ROBERT SIEGEL, HOST:

The literary world was abuzz this year with the runaway success of "Fifty Shades of Grey," and J.K. Rowling's book for grown-up muggles. But it was Pulitzer Prize-winning novelist Philip Roth's retirement that got the attention of commentator Ben Dolnick.

BEN DOLNICK: This fall, in an interview with a French magazine, Philip Roth announced his retirement. "I no longer have the stamina to endure the frustration," he explained. Instead, he's been entertaining friends, playing with his iPhone, and eating meals prepared by a personal chef.

Few writers have done more to earn their retirements, and I wish him well. But I also expect a new novel from him no later than, say, the fall of 2014. It isn't that I question the sincerity of his intention to retire. What I question is whether he - the part of him that gives interviews, anyway - really has the final say in the matter.
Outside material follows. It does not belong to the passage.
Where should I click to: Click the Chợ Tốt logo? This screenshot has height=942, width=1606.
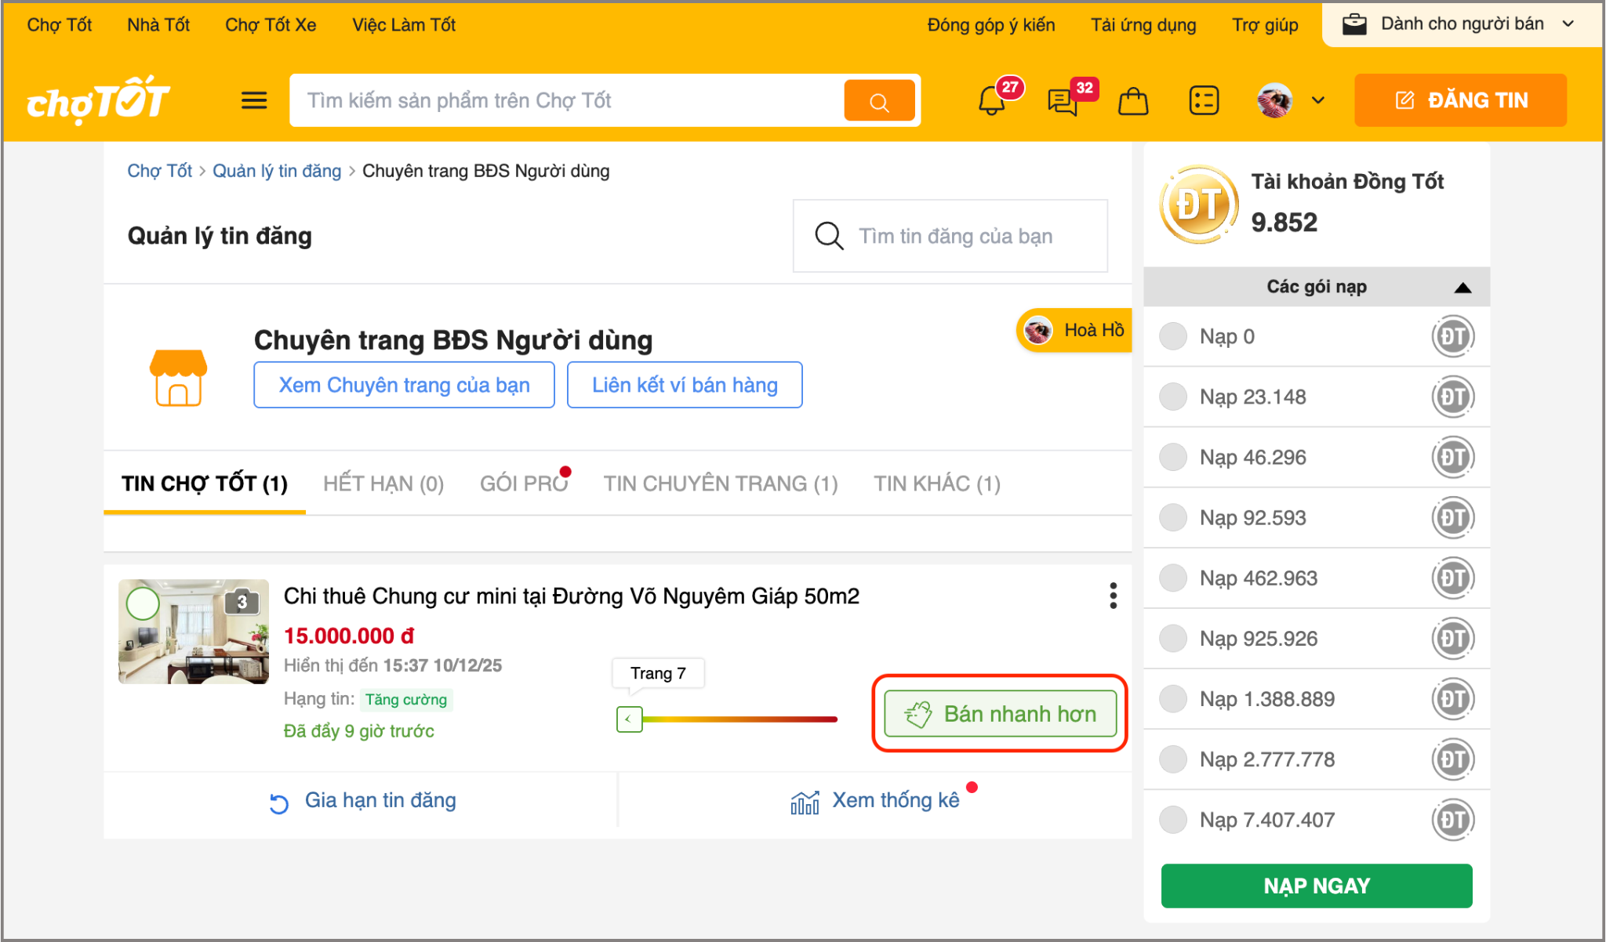pyautogui.click(x=99, y=100)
Writers are notoriously unreliable, when it comes to their future plans. Stephen King announced his retirement in 2002, and has since continued to publish like, well, Stephen King. Short story writer Alice Munro announced hers in 2006, a couple of collections ago. It isn't only on the page that writers tend to fictionalize. They aren't - I don't think - being deliberately deceptive. There are plenty of times in a typical writing day when retirement seems, even to someone much younger than 80, like the sweetest imaginable relief.

But fiction emanates from an organ every bit as mysterious, and as much beyond conscious control, as the liver. The actual work of being a writer - the generation of plots and characters, the resolving of tangled chapter transitions - goes on while you sleep or shower, or walk the dog. You might as well announce your retirement from metabolizing sugar.

If Roth does, in fact, reverse himself, he'll find a precedent in the life of his own character, Nathan Zuckerman. Almost 30 years ago, in the novel "The Anatomy Lesson," Roth imagined something very like his recent retirement. At the end of that book, Roth's alter ego, Zuckerman, decides that he's had it with being a writer. He's going to become a doctor instead. All this indispensable work to be done, he thinks - and he'd given his fanatical devotion to sitting with a typewriter, alone in a room. There were six Zuckerman books still to come.